Researchers from Swansea University have developed a mathematical shepherding model which they say paves the way for a robot that can gather and herd livestock, control crowds and even clean up the environment.
The model was developed by fitting a flock of sheep and their dog with backpacks containing extremely accurate GPS devices, recording all movements and analysing the results using computer simulations.
The resulting algorithm comprises a series of equations that can be used to tell a robot shepherd where to move to round up and drive its flock towards their destination, every step of the way.
“This could be used in a variety of situations. For example in a smoky room where people can’t see the exit, a robot could direct people towards the exit. The robot could be stationed in the corner of a room and be activated by a fire alarm,” said Dr Andrew King, of Swansea University, who worked on the research.
Not surprisingly, the researchers found that sheepdogs use two simple rules to gather their flock – they collect them when they’re dispersed and drive them forward when they’re bunched up. Individual sheep seek to reduce their own risk from a potential predator by moving towards the centre of the flock until they get to close to the others, at which point they move slightly apart.
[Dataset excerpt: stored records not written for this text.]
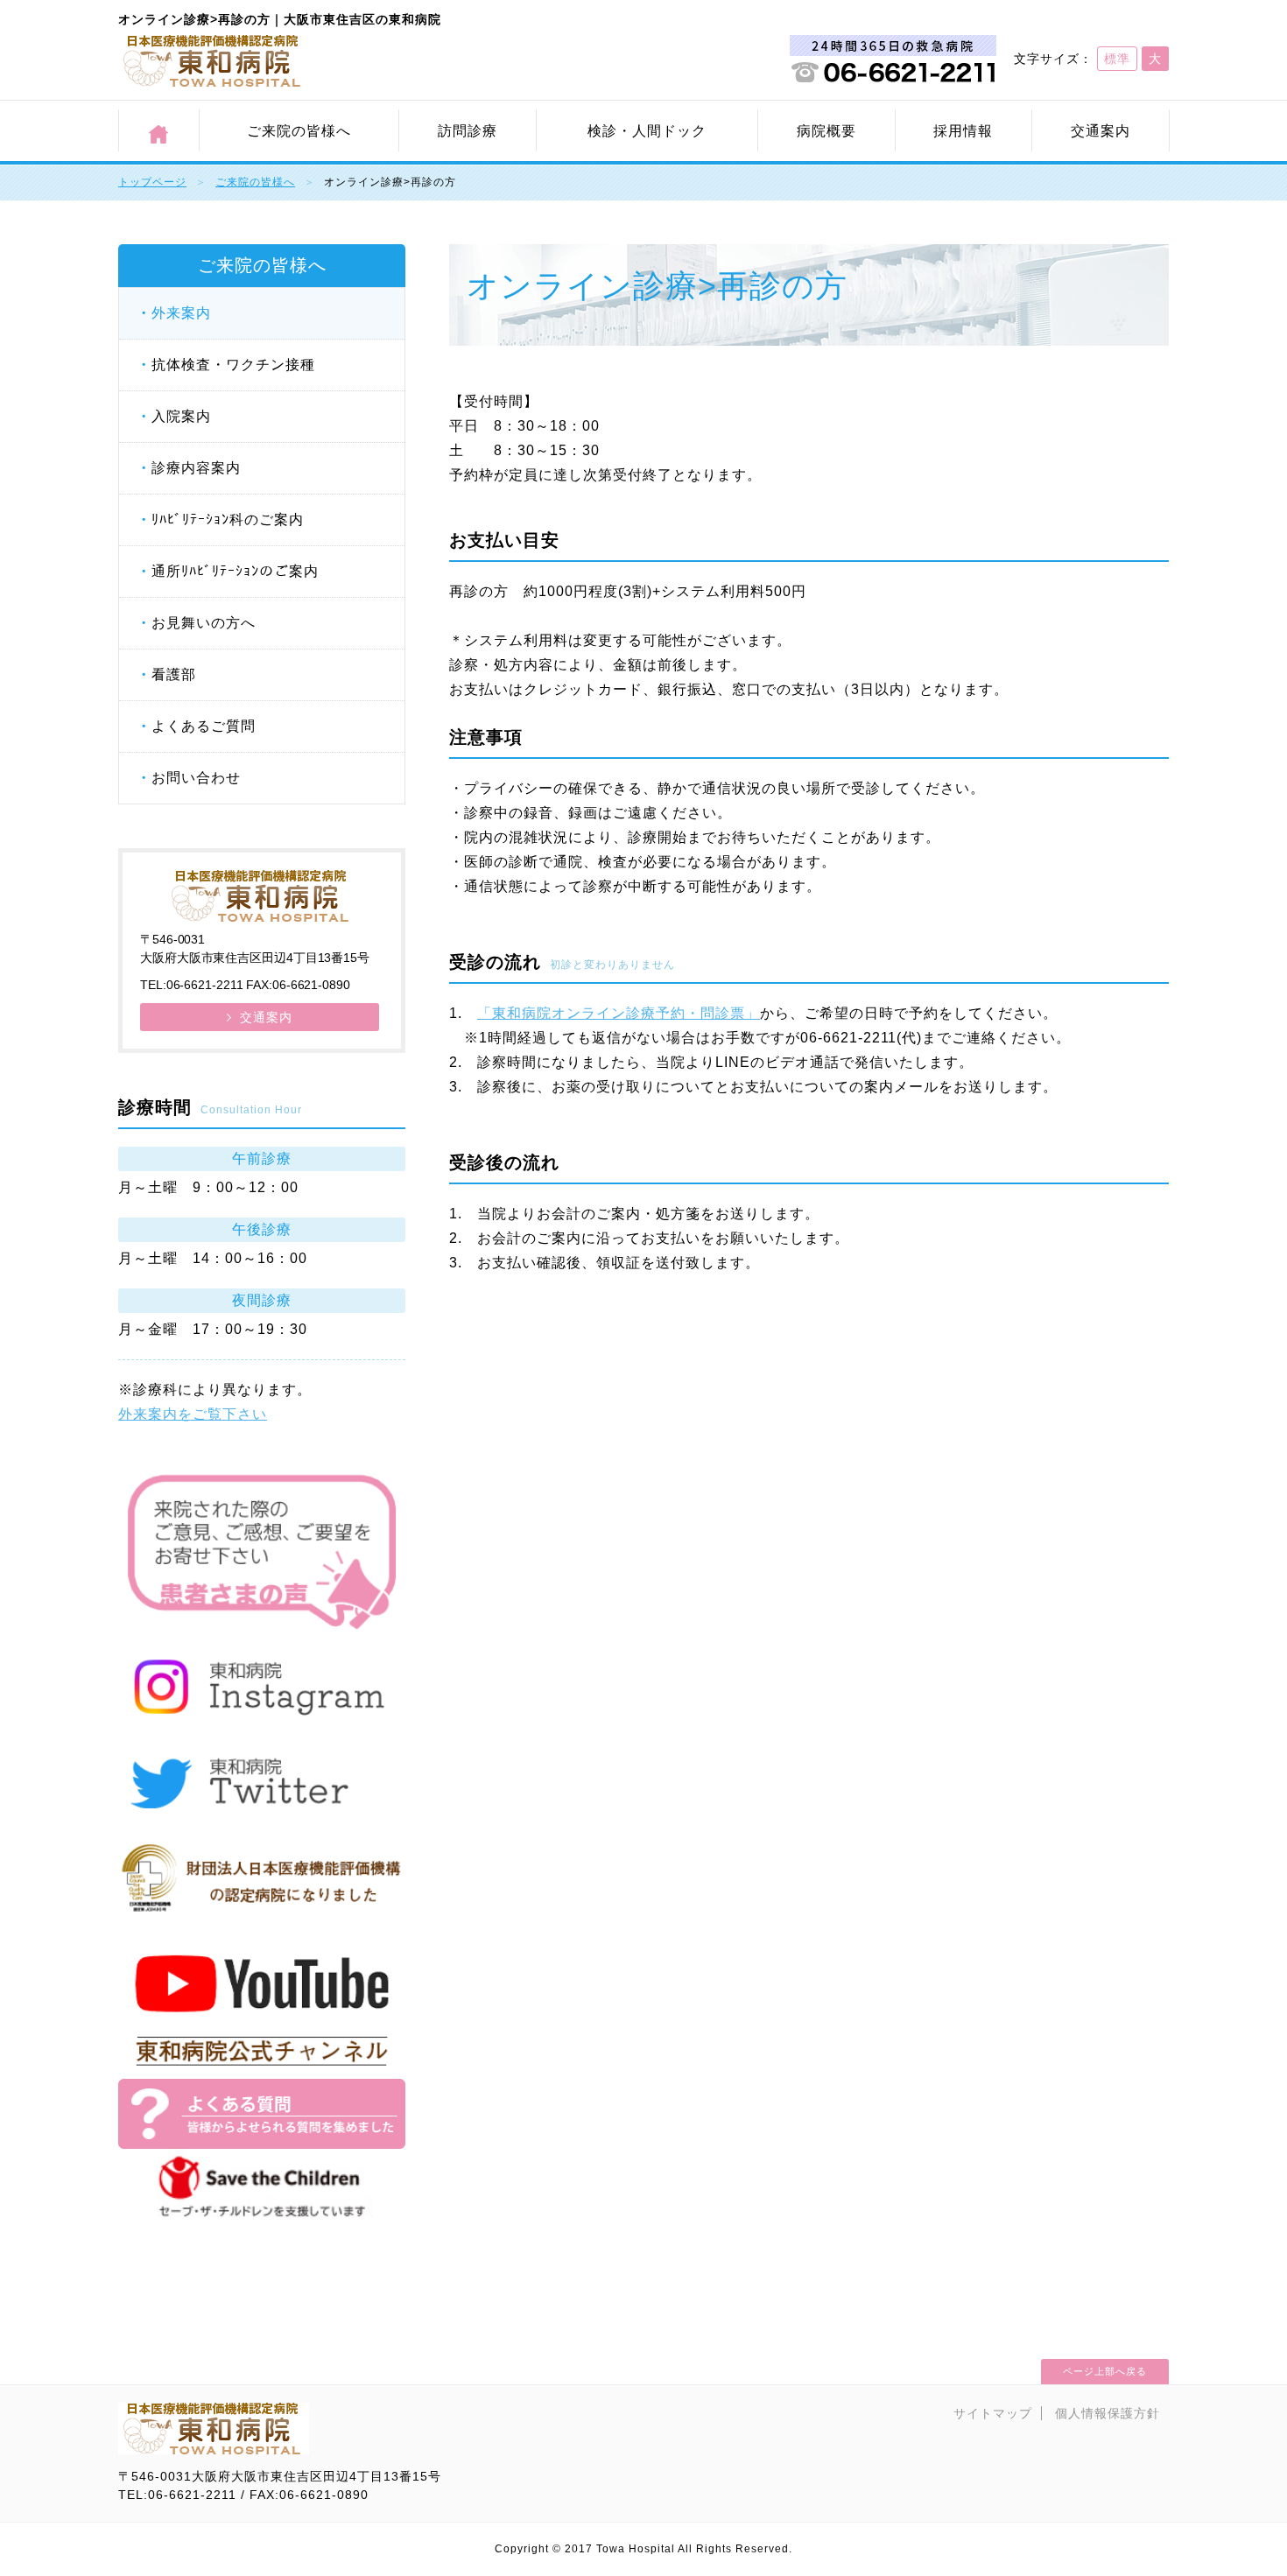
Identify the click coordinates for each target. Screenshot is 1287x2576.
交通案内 (1100, 130)
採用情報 (963, 130)
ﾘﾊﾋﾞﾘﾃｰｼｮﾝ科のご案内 (227, 519)
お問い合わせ (196, 777)
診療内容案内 (196, 467)
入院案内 (181, 416)
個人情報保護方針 (1107, 2413)
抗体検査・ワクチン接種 (233, 364)
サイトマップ (992, 2413)
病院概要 (826, 130)
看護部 (173, 674)
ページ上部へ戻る (1105, 2371)
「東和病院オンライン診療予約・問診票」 (618, 1013)
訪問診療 (467, 130)
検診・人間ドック (647, 130)
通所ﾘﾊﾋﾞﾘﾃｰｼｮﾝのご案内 (235, 571)
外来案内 (181, 312)
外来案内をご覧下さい (192, 1414)
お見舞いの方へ (203, 622)
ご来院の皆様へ (299, 130)
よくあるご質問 (203, 726)
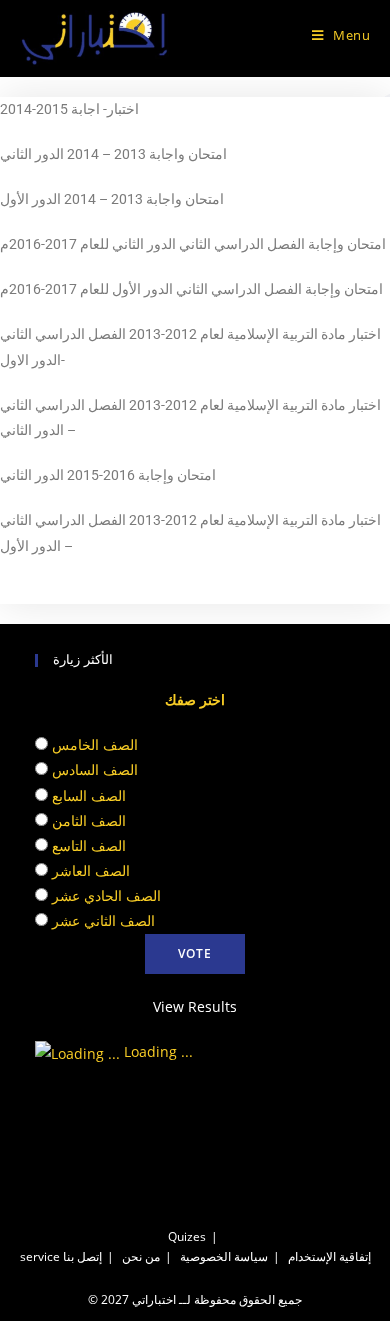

But the resulting equations that describe this logical behaviour is far more complex.
“We had to think about what the dog could see to develop our model. It basically sees white, fluffy things in front of it. If the dog sees gaps between the sheep, or the gaps are getting bigger, the dog needs to bring them together,” said Dr King.
“At every time step in the model, the dog decides if the herd is cohesive enough or not. If not cohesive, it will make it cohesive, but if it’s already cohesive the dog will push the herd towards the target,” added Daniel Strombom of Uppsala University in Sweden, who analysed the data and helped develop the model.
By analysing the decisions the dog is constantly making about the size of the gaps, the number of sheep, the moves it made each step of the way and when the flock was cohesive enough to move forward, the researchers were able to come up with the model.
Other uses for a robot programmed with the mathematical shepherding model include keeping animals away from places they are not wanted. It could also be used to guide groups of robots, used to clean up marine oil spills, or to gather them after they have collected data on the environment and need to be brought back, Mr Strombom said.
The model he has created allows a single “shepherd” to herd a flock of about 100 individuals.
“If you watch sheepdogs rounding up sheep, the dog weaves back and forth behind the flock in exactly the way that we see in the model,” Dr King added.
The experiments were conducted on a flock of 46 three-year-old female marino sheep and a trained female Australian Kelpie working farm dog. All trials were undertaken in South Australia and the sheep were housed in a 5 hectare field with constant access to hay and water.
The research is published in the Journal of the Royal Society Interface and also involved the Royal Veterinary College, which designed the GPS backpacks for the sheep.